### Given problem
Copy out the entries word for word, starting at the line containing "Identify the location of shop" and ending at the line containing "(202, 125).", with both of those lines included.

[Records from a collection]

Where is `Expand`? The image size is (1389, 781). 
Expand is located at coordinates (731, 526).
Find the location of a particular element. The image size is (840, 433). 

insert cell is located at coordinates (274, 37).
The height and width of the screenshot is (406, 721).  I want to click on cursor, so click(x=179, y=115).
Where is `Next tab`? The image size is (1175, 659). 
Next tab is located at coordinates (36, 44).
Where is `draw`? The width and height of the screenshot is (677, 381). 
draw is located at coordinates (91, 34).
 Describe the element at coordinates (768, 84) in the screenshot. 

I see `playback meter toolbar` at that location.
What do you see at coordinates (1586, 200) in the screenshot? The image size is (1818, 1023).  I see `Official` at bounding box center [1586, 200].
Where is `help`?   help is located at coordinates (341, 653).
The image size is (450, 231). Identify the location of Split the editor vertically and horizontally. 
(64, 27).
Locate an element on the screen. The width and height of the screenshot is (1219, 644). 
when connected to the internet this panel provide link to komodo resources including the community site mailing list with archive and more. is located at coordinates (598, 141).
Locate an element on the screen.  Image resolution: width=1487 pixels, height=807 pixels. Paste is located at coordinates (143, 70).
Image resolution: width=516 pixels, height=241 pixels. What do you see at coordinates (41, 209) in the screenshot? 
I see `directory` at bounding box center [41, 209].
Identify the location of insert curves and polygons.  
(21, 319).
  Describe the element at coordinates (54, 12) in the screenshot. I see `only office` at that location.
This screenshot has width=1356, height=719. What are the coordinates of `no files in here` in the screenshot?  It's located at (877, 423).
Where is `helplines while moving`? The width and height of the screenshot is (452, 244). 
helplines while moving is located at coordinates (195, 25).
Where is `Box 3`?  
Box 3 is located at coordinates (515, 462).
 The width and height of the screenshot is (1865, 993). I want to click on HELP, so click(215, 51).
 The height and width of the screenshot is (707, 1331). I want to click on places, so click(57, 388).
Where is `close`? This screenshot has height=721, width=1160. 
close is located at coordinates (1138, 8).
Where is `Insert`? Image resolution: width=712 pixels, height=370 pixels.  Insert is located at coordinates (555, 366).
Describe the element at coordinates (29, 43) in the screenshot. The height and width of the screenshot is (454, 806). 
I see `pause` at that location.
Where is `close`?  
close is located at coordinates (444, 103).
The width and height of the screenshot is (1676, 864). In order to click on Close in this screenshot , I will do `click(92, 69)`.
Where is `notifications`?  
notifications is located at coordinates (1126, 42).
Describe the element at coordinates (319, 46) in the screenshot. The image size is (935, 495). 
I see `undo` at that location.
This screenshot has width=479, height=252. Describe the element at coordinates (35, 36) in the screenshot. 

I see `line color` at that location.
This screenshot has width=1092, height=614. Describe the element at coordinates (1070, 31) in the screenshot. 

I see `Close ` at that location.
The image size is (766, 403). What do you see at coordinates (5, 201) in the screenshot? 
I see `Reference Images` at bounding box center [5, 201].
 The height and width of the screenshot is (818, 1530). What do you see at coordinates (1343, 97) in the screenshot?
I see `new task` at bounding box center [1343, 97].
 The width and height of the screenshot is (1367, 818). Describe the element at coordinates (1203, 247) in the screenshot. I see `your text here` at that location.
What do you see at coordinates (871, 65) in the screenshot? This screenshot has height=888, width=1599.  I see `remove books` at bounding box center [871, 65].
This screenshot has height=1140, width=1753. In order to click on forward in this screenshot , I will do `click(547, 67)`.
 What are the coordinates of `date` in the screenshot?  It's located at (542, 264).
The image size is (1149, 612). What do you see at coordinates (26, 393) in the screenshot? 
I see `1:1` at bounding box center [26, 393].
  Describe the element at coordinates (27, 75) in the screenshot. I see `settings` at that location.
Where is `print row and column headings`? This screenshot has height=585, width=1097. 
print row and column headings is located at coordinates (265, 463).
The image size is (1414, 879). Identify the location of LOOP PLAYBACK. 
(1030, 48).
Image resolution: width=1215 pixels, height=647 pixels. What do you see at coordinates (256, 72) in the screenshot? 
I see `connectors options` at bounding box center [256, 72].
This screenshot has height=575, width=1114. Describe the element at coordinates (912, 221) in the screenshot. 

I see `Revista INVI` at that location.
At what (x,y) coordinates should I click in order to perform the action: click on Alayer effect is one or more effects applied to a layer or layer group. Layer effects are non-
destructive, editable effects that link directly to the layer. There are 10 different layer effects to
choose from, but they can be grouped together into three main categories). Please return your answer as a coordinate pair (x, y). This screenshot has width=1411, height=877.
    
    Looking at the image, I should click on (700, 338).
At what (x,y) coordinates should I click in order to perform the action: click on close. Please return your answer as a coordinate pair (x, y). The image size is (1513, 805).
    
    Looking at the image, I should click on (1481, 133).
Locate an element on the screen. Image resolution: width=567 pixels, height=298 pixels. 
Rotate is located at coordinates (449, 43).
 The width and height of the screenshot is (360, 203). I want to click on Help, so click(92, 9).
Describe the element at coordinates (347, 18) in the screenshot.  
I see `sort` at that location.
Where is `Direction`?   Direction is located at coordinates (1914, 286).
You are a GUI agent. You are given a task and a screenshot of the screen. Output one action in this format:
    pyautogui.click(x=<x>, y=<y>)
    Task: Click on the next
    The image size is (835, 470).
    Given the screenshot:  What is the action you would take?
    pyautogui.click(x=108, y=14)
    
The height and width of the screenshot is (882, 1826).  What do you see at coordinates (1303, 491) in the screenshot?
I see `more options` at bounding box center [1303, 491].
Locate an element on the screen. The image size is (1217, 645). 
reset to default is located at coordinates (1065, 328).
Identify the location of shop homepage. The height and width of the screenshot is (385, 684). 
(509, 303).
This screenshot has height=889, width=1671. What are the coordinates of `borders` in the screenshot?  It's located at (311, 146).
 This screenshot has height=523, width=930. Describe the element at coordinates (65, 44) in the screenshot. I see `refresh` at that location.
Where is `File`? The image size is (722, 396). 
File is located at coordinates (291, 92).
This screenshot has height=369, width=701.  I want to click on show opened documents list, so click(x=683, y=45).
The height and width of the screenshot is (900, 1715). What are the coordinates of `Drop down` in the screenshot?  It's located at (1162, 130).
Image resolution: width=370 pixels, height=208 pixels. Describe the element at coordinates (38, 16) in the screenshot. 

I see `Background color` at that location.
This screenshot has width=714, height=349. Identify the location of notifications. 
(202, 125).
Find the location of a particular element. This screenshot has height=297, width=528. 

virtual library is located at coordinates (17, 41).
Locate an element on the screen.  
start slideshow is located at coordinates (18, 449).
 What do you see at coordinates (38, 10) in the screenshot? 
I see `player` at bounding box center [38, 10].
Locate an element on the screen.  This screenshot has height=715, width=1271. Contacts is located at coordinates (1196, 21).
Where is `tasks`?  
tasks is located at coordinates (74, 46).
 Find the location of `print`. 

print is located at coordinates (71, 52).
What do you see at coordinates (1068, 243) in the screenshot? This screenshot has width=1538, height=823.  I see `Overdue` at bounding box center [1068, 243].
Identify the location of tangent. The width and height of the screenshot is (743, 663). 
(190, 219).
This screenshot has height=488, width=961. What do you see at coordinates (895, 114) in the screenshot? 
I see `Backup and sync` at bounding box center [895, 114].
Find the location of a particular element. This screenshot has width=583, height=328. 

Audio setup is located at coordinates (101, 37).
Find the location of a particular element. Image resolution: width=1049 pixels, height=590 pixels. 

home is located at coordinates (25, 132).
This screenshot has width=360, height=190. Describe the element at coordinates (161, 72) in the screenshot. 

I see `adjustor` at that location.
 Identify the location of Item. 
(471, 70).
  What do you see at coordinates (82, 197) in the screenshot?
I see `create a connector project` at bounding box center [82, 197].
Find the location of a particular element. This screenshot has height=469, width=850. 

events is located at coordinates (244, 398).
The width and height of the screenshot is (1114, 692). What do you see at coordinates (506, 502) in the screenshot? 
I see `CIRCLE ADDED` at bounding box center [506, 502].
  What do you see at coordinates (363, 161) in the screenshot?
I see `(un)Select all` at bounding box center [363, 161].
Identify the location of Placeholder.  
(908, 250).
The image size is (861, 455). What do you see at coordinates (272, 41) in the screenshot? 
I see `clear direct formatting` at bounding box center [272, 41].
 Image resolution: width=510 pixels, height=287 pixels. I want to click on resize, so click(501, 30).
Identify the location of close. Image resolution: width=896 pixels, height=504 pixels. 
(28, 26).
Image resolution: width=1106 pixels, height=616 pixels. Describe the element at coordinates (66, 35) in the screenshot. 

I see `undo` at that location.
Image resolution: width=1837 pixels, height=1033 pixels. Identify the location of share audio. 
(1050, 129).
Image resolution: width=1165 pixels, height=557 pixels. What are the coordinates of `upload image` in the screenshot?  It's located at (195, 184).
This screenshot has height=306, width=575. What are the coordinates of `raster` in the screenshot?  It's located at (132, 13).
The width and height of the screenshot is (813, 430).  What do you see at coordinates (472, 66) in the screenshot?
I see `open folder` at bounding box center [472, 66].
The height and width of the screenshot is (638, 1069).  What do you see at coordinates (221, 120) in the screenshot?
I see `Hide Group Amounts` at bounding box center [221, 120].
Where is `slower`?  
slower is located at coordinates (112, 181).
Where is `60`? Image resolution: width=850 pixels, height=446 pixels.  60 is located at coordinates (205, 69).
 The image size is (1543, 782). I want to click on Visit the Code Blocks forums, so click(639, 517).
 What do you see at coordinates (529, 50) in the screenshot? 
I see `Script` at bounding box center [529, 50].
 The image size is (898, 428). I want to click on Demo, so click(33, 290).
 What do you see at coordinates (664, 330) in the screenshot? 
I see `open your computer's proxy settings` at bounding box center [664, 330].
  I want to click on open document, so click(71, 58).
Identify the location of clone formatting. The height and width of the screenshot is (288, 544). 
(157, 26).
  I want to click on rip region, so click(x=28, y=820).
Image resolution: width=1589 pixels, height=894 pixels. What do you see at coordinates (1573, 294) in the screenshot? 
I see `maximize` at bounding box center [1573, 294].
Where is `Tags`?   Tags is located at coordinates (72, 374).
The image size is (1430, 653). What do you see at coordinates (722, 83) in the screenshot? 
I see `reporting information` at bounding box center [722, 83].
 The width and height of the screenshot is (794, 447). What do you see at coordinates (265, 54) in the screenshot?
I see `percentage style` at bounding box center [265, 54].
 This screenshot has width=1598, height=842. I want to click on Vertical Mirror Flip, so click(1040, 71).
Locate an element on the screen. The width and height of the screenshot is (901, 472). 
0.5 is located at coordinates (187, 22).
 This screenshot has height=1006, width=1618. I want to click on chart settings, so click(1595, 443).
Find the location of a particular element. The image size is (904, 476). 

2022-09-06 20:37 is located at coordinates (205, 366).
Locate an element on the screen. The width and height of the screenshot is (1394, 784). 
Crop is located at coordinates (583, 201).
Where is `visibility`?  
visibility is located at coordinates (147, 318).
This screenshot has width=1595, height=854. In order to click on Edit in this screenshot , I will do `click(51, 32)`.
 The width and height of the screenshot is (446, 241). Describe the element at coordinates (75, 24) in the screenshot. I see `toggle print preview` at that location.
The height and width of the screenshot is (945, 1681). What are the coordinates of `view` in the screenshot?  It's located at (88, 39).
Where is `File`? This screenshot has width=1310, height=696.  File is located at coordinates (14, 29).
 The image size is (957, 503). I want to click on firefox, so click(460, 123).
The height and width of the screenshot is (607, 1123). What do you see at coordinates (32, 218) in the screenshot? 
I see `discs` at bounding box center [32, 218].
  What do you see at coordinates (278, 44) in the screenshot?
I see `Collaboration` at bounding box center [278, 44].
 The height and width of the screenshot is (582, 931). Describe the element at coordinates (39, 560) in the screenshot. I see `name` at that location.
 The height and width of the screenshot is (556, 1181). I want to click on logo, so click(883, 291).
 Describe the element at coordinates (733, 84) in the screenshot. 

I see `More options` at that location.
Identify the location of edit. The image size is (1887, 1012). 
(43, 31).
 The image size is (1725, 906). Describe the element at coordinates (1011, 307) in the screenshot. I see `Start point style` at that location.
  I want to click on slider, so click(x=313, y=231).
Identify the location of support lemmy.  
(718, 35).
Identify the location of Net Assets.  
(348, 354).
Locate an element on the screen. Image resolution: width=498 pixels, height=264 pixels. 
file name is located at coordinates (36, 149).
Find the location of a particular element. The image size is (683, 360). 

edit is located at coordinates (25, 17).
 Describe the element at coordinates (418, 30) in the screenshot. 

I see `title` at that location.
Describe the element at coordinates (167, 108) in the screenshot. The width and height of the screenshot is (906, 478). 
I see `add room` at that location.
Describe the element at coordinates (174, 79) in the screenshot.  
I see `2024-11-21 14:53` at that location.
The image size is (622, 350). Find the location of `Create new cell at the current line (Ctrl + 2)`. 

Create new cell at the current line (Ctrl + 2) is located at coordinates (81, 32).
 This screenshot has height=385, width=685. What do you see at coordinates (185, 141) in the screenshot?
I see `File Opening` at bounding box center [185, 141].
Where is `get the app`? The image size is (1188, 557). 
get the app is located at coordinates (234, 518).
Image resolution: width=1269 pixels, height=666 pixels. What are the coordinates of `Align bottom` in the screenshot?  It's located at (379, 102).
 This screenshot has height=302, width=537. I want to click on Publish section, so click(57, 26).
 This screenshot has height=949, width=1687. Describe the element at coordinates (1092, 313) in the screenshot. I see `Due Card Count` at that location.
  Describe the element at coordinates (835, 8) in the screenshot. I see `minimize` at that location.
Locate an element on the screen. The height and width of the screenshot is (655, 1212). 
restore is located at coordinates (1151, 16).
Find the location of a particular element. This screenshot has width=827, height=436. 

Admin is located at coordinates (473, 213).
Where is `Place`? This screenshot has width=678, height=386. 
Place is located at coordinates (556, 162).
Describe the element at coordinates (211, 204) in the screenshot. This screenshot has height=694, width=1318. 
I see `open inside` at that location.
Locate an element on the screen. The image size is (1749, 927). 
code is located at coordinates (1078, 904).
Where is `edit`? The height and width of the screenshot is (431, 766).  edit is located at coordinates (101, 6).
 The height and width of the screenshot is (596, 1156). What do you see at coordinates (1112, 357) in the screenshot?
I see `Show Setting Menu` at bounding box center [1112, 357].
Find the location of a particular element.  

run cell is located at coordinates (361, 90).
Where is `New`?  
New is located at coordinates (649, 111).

### Written solution
Identify the location of shop homepage. The height and width of the screenshot is (385, 684). 
(509, 303).
This screenshot has height=889, width=1671. What are the coordinates of `borders` in the screenshot?  It's located at (311, 146).
 This screenshot has height=523, width=930. Describe the element at coordinates (65, 44) in the screenshot. I see `refresh` at that location.
Where is `File`? The image size is (722, 396). 
File is located at coordinates (291, 92).
This screenshot has height=369, width=701.  I want to click on show opened documents list, so click(x=683, y=45).
The height and width of the screenshot is (900, 1715). What are the coordinates of `Drop down` in the screenshot?  It's located at (1162, 130).
Image resolution: width=370 pixels, height=208 pixels. Describe the element at coordinates (38, 16) in the screenshot. 

I see `Background color` at that location.
This screenshot has width=714, height=349. Identify the location of notifications. 
(202, 125).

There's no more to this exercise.